Jakarta – Indonesian authorities are planning to launch "limited security operations" against separatist rebels in the troubled province of Aceh, Defence Minister Muhammad Mahfud said Tuesday.
Mahfud's statement came after he met with President Abdurrahman Wahid at the Merdeka Palace, and a day after the cabinet officially slapped the "separatist" tag on the Aceh Merdeka Movement (GAM) which has been fighting for a free Islamic state there since the mid 1970s.
It appeared to spell an end to an effort by Wahid's administration to broker a political agreement with the GAM through talks which involved a series of shaky truces.
"The government has already ruled that GAM is a separatist [movement] and in legal terms it is of a subversive nature," Mahfud said, adding that concrete steps to face the separatists in Aceh were being formulated. "Security operations will immediately be conducted there," he added.
He said the operations will be "limited," and added that they would not take the form of the harsh anti-rebel military drive, known as Military Operation Zone (DOM), imposed in Aceh for nine years until August 1998.
"I can guarantee that there will be no more DOM for Aceh. GAM is too small to be handled with DOM," Mahfud said.

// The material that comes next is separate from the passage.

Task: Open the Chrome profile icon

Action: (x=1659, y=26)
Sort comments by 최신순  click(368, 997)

The minister added that under the limited security operations, care would be taken to separate active GAM members from civilians.

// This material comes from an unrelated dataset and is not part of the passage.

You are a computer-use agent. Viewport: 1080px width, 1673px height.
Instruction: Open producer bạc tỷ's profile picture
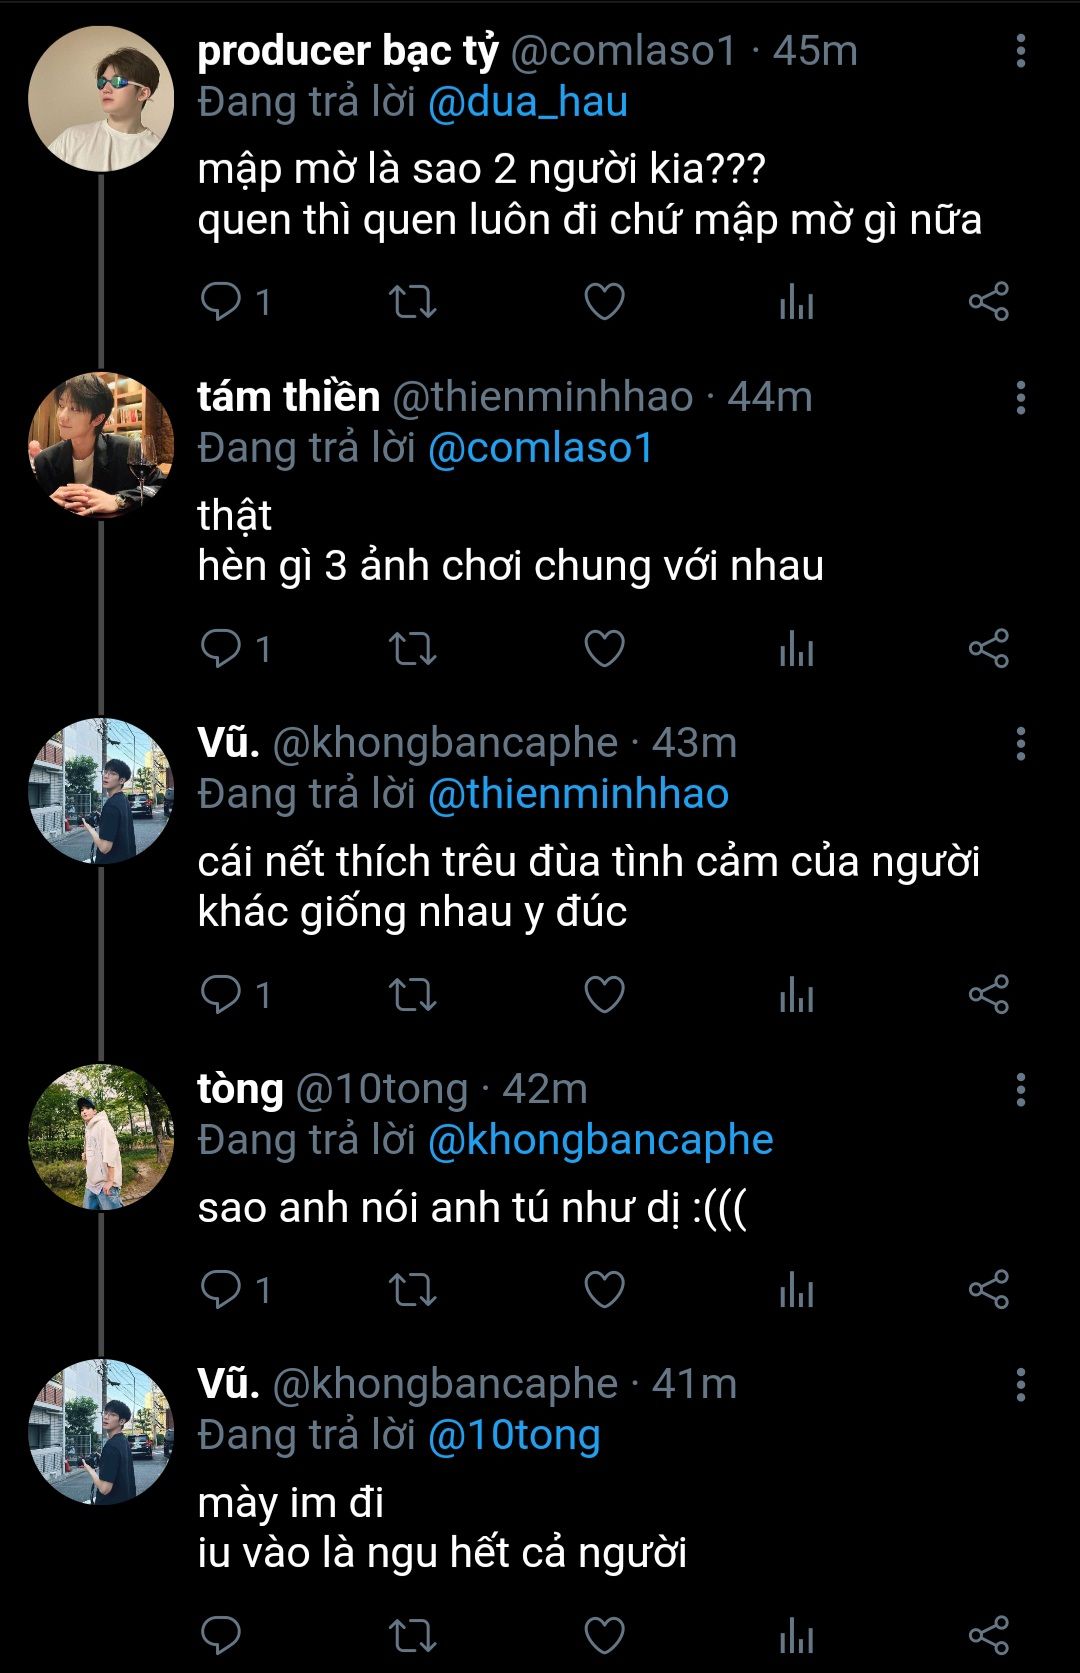tap(101, 99)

The DOM had been widely criticized by human rights activists here and abroad for indiscriminate military violence and gross human rights violations. Thousands of Acehnese were killed and thousands of others maimed or injured during the DOM period.
Mahfud said that the government would also issue an amnesty for all GAM members who leave the organization and pledge loyalty to the Republic of Indonesia.
He did not elaborate, saying that the steps, currently being prepared by office of the coordinating minister for politics, social and security affairs, would include comprehensive socio-cultural and military approaches.
GAM representatives entered talks with the Indonesian government in Geneva last year and agreed on consecutive but shaky truce periods. Despite the current truce, more than 200 people have been killed in violence in the province this year.
The two sides remain politically far apart, with GAM demanding independence and Jakarta saying it will grant only limited autonomy.